1.10.1.1. Elasticsearch Cluster

Metric

Target

Alert Threshold

Cluster status

green

yellow (warn), red (critical)

Heap usage

<75%

>85%

Disk usage

<80%

>90%

Search latency (p95)

<100ms

>500ms

Indexing rate

stable

>50% deviation

1.10.1.2. Index Health

Metric

Target

Alert Threshold

Document count

expected ±1%

>5% deviation

Index size

expected ±10%

>25% deviation

Segment count

<50 per shard

>100

kNN search recall@10

>85%

<75%

1.10.1.3. Query Performance

Metric

Target

Alert Threshold

Vector search latency (p95)

<50ms

>200ms

Text search latency (p95)

<30ms

>100ms

Completion suggest latency (p95)

<10ms

>50ms

Query error rate

<0.1%

>1%

1.10.1.4. Embedding Generation

Metric

Target

Alert Threshold

Batch processing rate

>10k/min

<1k/min

Model inference latency

<10ms

>50ms

Embedding coverage

>99%

<95%

1.10.2. Health Check Endpoints

1.10.2.1. Cluster Health

curl -X GET "localhost:9200/_cluster/health?pretty"
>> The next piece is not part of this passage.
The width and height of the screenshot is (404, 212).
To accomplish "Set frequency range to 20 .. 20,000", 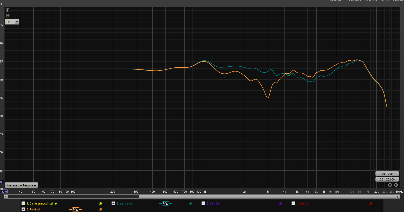I will click(x=387, y=179).
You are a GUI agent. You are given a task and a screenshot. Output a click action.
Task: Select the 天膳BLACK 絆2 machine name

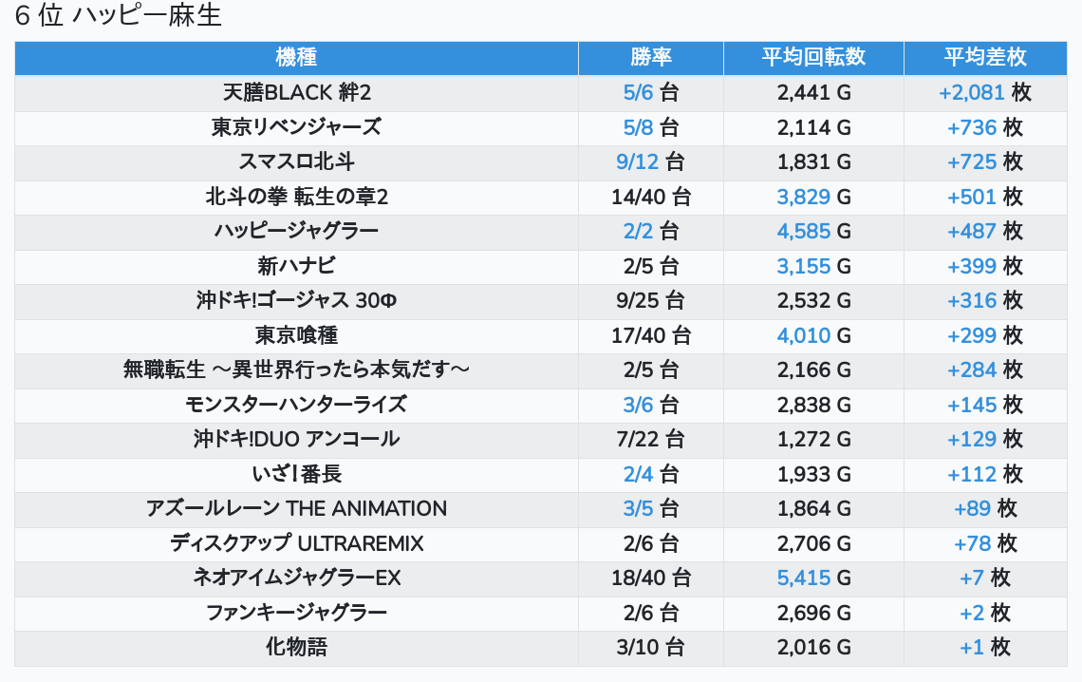point(296,93)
1.10.2.2. Index Statistics

curl -X GET "localhost:9200/_cat/indices?v&h=index,health,docs.count,store.size"

1.10.2.3. Search Performance

curl -X GET "localhost:9200/_nodes/stats/indices/search?pretty"

1.10.3. Log Locations

Component

Location

Elasticsearch

/ix3/whcdh/es/logs/

Kibana

/ix1/whcdh/kibana/logs/

Ingestion scripts

stdout/stderr (capture to file)

Embedding generation

/ix1/whcdh/elastic/logs/

1.10.4. Dashboards

1.10.4.2. Sample Kibana Index Pattern

{
  "title": "places-*",
  "timeFieldName": "indexed_at"
}

1.10.5. Alerting

1.10.5.1. Critical Alerts (immediate response)

  • Cluster status red

  • Disk usage >95%

  • Search error rate >5%

  • All nodes unreachable

1.10.5.2. Warning Alerts (investigate within hours)

  • Cluster status yellow

  • Heap usage >85%

  • Search latency p95 >500ms

  • Document count deviation >5%

1.10.5.3. Info Alerts (review daily)

  • New index version deployed

  • Snapshot completed

  • Embedding generation finished

  • Model training completed

1.10.6. Runbook: Common Issues

1.10.6.1. High Search Latency

  1. Check cluster health and node status

  2. Review heap usage (may need GC tuning)

  3. Check segment counts (may need force merge)

  4. Review slow query log for problematic patterns

1.10.6.2. Index Size Growth

  1. Verify expected from new ingestion

  2. Check for duplicate documents

  3. Review field mappings for unexpected data

  4. Consider adjusting refresh interval during bulk indexing

1.10.6.3. kNN Search Quality Degradation

  1. Verify embedding_bilstm field populated

  2. Check model version consistency

  3. Review HNSW parameters

  4. Consider re-indexing with optimised settings